Your goal:
Output the lines from the one holding "The image size is (1200, 630)." to the end of the entries that follow, exactly and only those, minus any pictures.

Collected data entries
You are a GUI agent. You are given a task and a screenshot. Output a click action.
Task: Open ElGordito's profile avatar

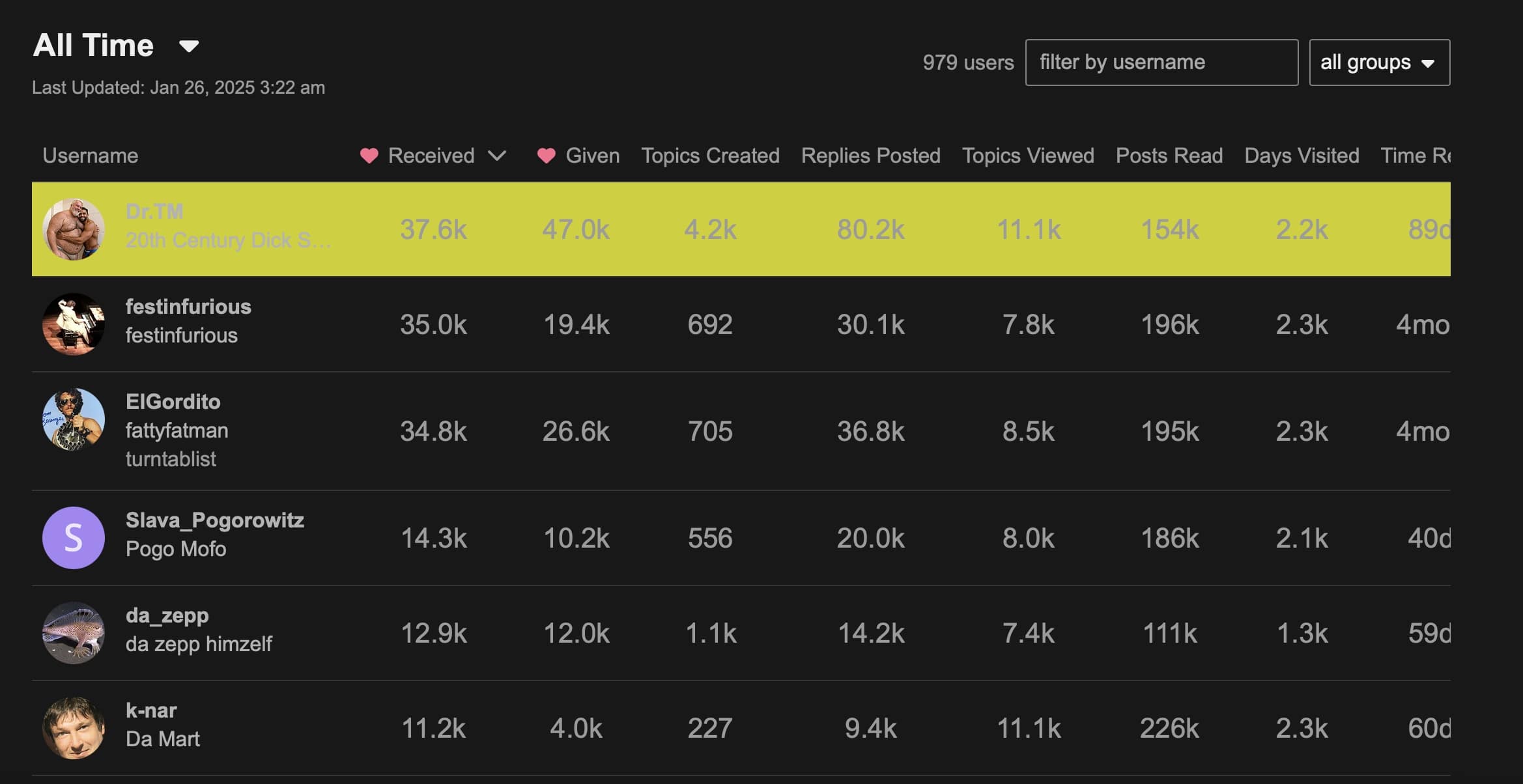tap(74, 419)
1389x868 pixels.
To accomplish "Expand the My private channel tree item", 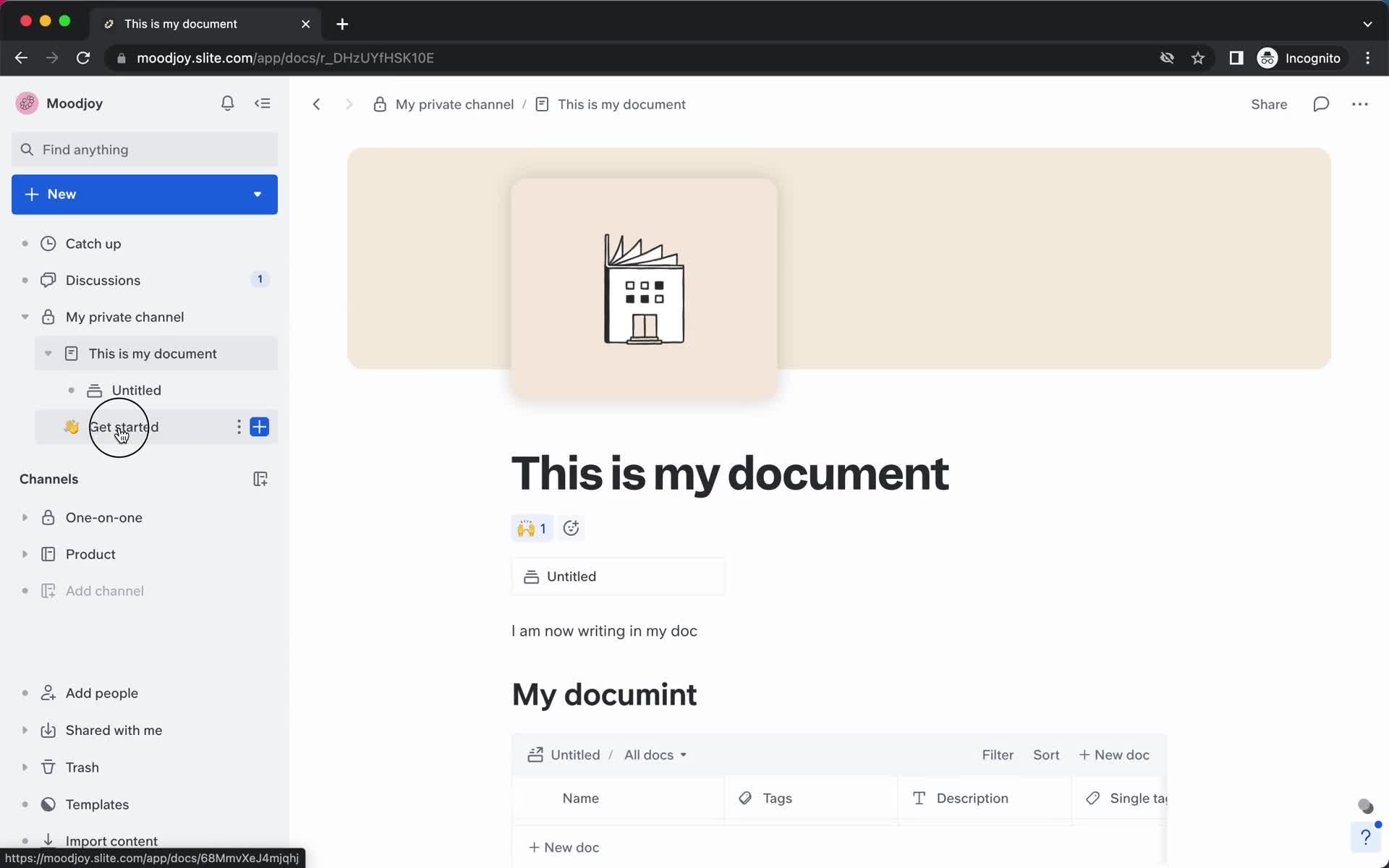I will tap(23, 316).
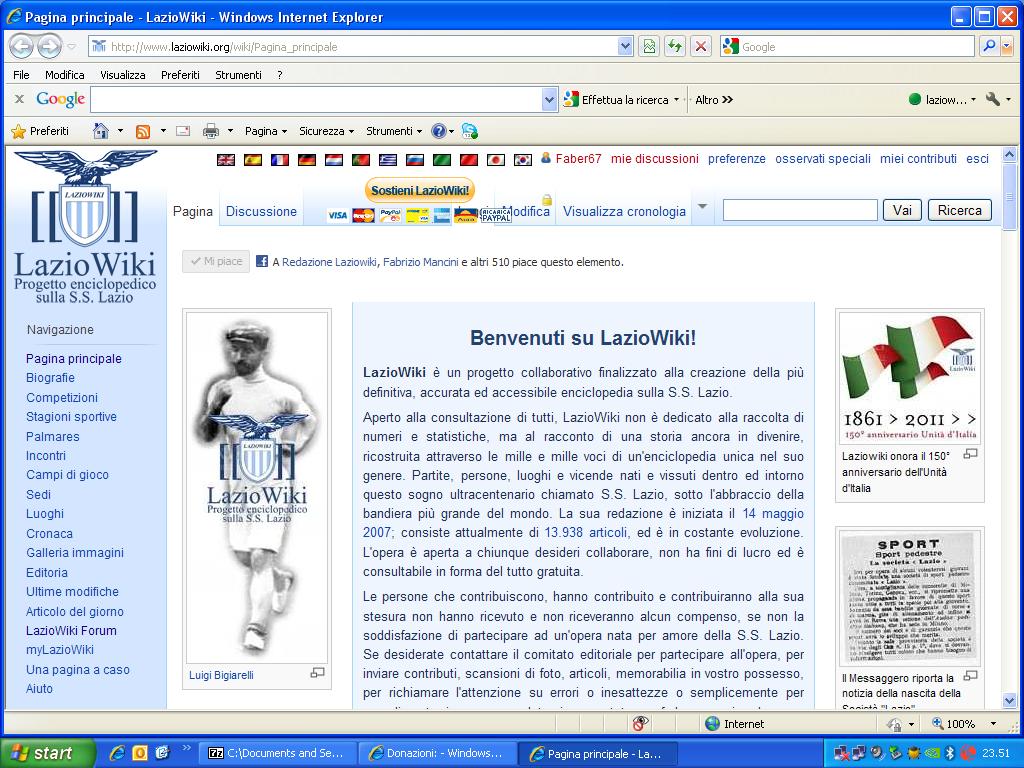Screen dimensions: 1024x768
Task: Switch to the Discussione tab
Action: coord(261,211)
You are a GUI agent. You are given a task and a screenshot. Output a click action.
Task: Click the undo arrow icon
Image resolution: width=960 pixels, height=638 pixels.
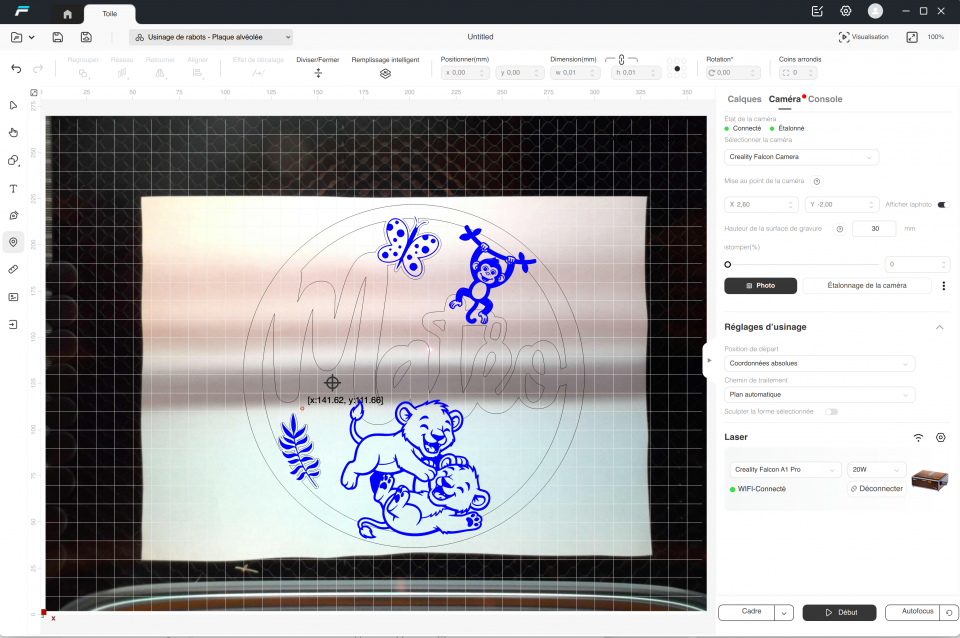point(16,69)
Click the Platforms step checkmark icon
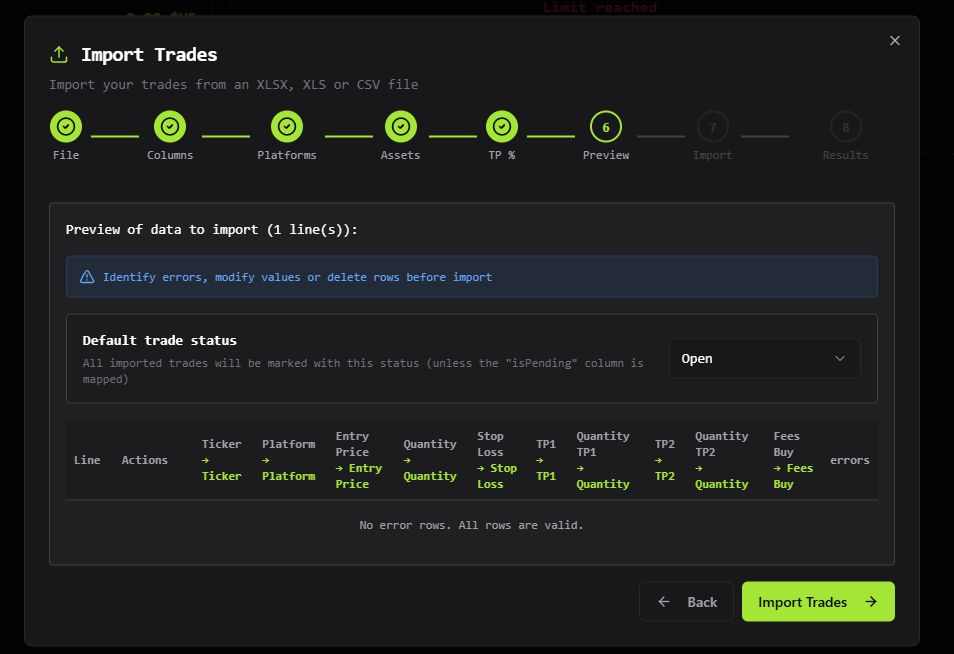The height and width of the screenshot is (654, 954). tap(287, 127)
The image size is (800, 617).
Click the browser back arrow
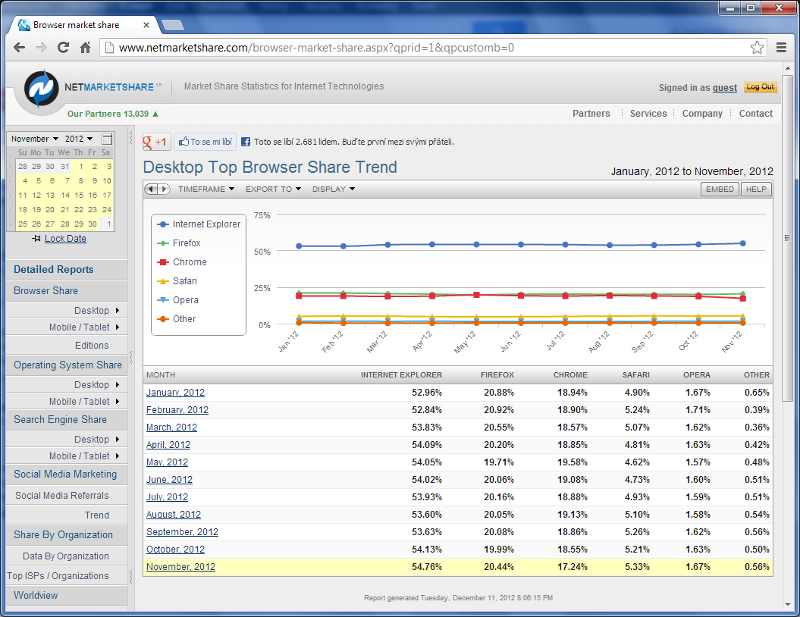pos(19,47)

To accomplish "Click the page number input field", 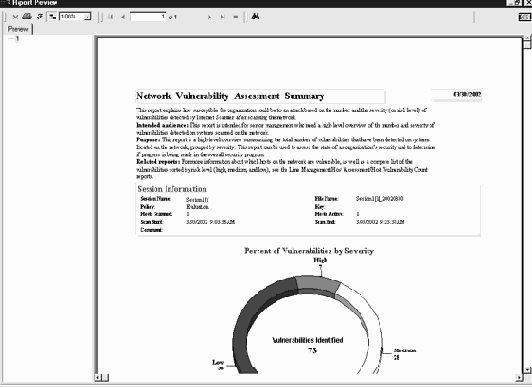I will tap(148, 17).
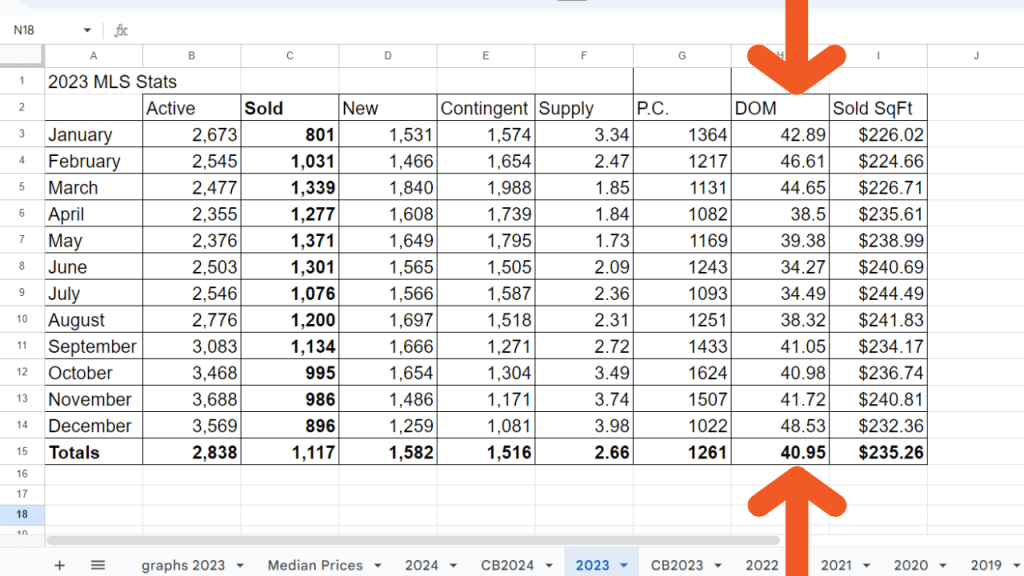Click inside the formula bar
This screenshot has height=576, width=1024.
click(x=400, y=29)
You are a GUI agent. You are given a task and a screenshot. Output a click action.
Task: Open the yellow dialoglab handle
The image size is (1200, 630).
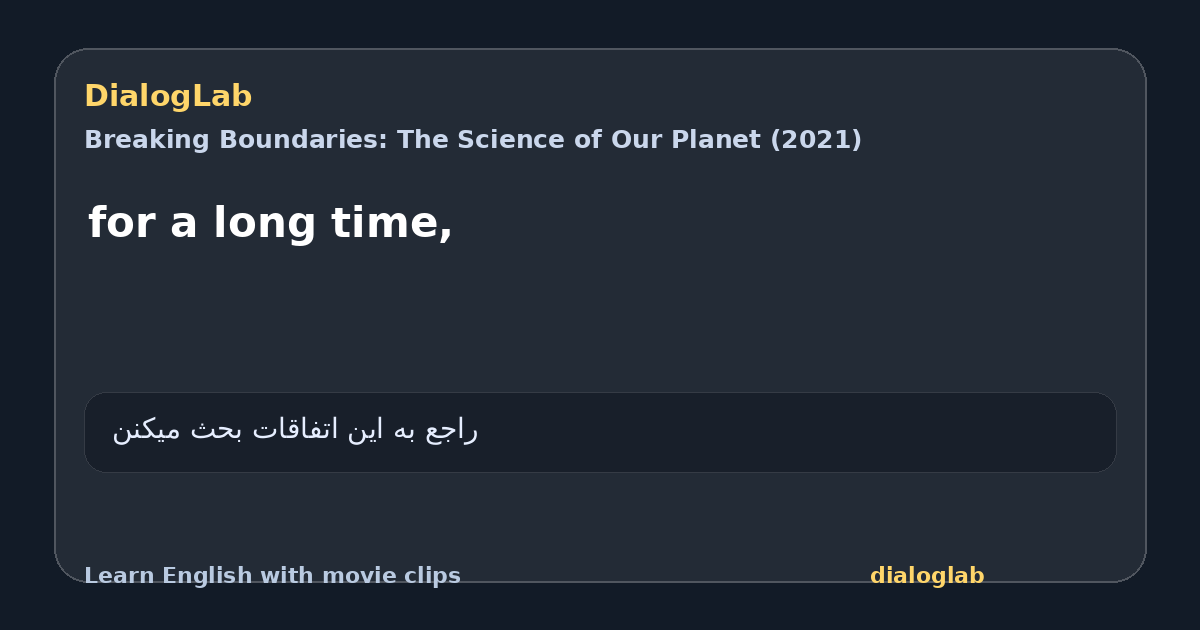point(927,576)
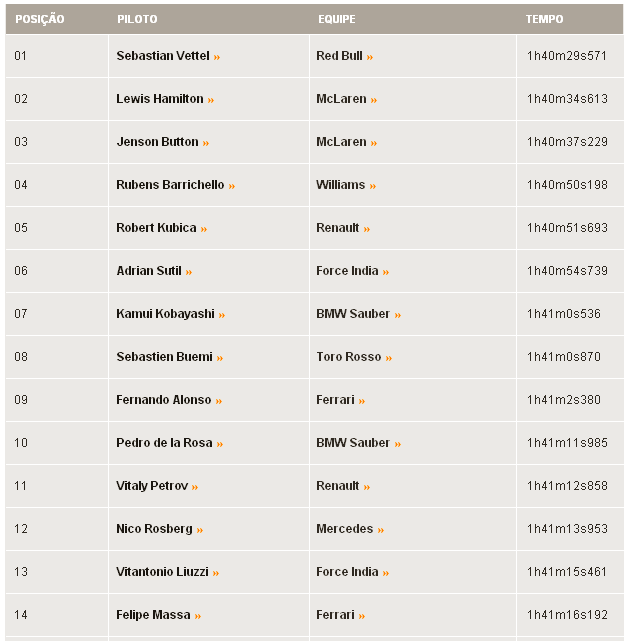Open Rubens Barrichello's profile link
The image size is (624, 641).
[170, 185]
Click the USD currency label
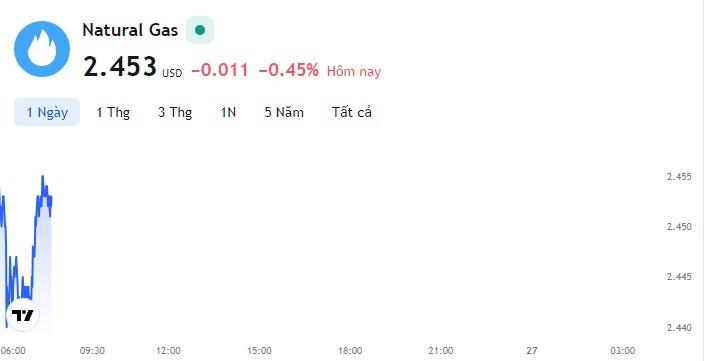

Task result:
The image size is (1200, 630).
point(927,576)
Open Rubens Barrichello's profile link
The image size is (624, 641).
[170, 185]
Click the USD currency label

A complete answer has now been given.